Published online by Cambridge University Press: 06 October 2020
STATUTES ARE USUALLY TAKEN for granted as one of the definitional features of medieval, and indeed modern, collegiate life. As a form of document, however, they emerged in response to particular constraints in the late thirteenth century and were widely taken up in the mid-fourteenth century. This type of document was important to their institutions, and often remained in use until dissolution, or, in the case of the English cathedrals, until modern renegotiations. For this reason they have often been used as descriptions of what life in a medieval college was like. They have also been used as a basis for categorising institutions. In making such categorisations, historians have followed the pioneering work of Alexander Hamilton Thompson from the first decades of the twentieth century. He used collegiate statutes as a class of document displaying what collegiate life as a whole could be, and to divide colleges into two types: chantry colleges and older institutions in the ‘cathedral model’. The key difference between chantry colleges and colleges following the cathedral model was the differing expectation of residence set out in their respective regulations. Finally, statutes have more recently been seen as proscriptive and regulatory texts that were part of founders’ efforts to ensure accountability and good management by the community.
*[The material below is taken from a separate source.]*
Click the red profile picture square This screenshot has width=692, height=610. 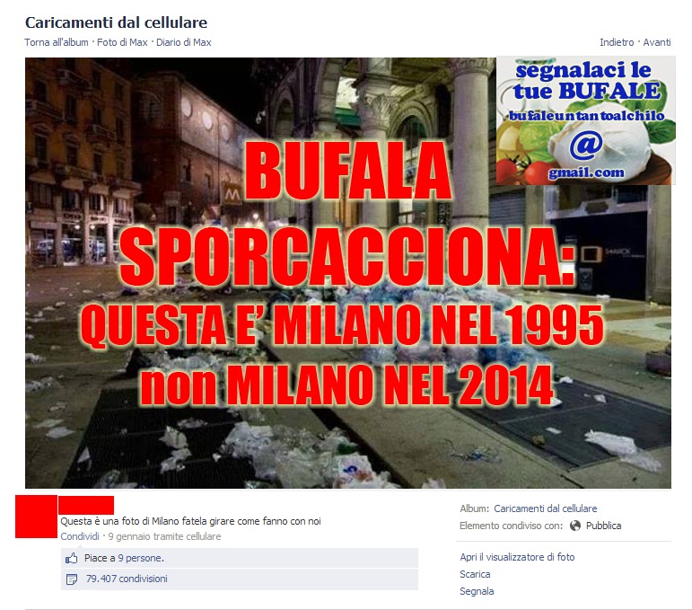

This essay comes out of a conversation with Mark Ormrod in the early months of my doctoral work, as part of a discussion about a fragment of the almost entirely lost statutes of St Stephen's College, Westminster, from 1355. He asked me ‘what were medieval statutes?’ Part of the answer emerged in a reconstruction of what might have been included in the statutes of St Stephen's using the provisions in the statutes surviving from large royal and noble foundations in the fourteenth and fifteenth centuries. This essay extends that assessment by discussing how statutes became the standard and routine definitional document in the lives of collegiate communities after 1340, when colleges began to be a popular form of lay foundation, and how statutes subsequently became an expected and ubiquitous part of the collegiate foundation process in the fifteenth century.